Wow, we see a nice parabola, which means great success on our side.  
Once we weight the predictions as well, we are ready to submit and climb the LB to the top!

In [None]:
kaggle_sub = best_weight*lasso_submission + (1-best_weight)*LGBM_submission
# Save the output
output = pd.DataFrame({'Id': test.Id, 'SalePrice': kaggle_sub})
output.to_csv('my_submission.csv', index=False)
print('Your submission was successfully saved!')

# Conclusion
First of all, thank you for reading my notebook: feel free to leave a comment if something isn't clear, I'm always trying to improve!  

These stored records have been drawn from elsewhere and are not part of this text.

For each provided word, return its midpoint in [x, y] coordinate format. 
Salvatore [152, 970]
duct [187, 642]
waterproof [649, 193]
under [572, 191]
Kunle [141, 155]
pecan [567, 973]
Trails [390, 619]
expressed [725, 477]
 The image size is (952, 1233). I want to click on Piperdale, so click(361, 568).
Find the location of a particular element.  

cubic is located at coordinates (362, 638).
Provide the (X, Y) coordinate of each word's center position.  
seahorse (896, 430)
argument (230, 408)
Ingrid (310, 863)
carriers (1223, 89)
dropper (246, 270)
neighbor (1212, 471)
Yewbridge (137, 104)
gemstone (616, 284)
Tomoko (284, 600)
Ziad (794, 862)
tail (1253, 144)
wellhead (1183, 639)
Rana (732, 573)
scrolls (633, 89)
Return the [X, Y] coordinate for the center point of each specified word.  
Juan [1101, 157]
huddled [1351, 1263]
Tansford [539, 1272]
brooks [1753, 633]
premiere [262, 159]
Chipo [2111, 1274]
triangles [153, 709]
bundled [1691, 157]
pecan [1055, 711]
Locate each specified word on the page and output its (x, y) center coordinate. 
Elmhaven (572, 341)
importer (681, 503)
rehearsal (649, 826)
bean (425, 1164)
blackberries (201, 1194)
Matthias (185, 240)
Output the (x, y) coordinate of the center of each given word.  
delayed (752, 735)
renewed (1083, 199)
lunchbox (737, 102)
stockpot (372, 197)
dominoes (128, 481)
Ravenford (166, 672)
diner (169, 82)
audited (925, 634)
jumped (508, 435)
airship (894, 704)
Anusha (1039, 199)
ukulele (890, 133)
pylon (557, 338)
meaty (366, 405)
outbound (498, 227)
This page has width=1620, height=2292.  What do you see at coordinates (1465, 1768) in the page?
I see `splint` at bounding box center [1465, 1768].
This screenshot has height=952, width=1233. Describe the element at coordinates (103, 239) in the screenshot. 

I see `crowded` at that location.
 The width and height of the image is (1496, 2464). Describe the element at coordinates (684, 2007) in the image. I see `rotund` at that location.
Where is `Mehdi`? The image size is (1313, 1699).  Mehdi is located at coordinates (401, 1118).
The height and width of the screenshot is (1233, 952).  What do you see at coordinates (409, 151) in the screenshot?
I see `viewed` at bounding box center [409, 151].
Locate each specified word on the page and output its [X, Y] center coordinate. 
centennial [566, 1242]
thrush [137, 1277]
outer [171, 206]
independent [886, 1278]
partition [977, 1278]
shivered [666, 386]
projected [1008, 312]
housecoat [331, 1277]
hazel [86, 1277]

That being said, I am very happy to reach the top of the LB also in this competition: surely it is possible to lower the MSLE again by ensembling more models, but I think the simplicity and effectiveness of this solution are fascinating.  
Here is a histogram of House Prices LB scores in November 2020: you can see that our score of 0.11635 places between the orange and red line and it is pretty good (top 3%)! ![](attachment:HousePrices_LB.png)
As always, I learned a lot also from this experience, but now it's time to move on: see you in the next one and have a nice day!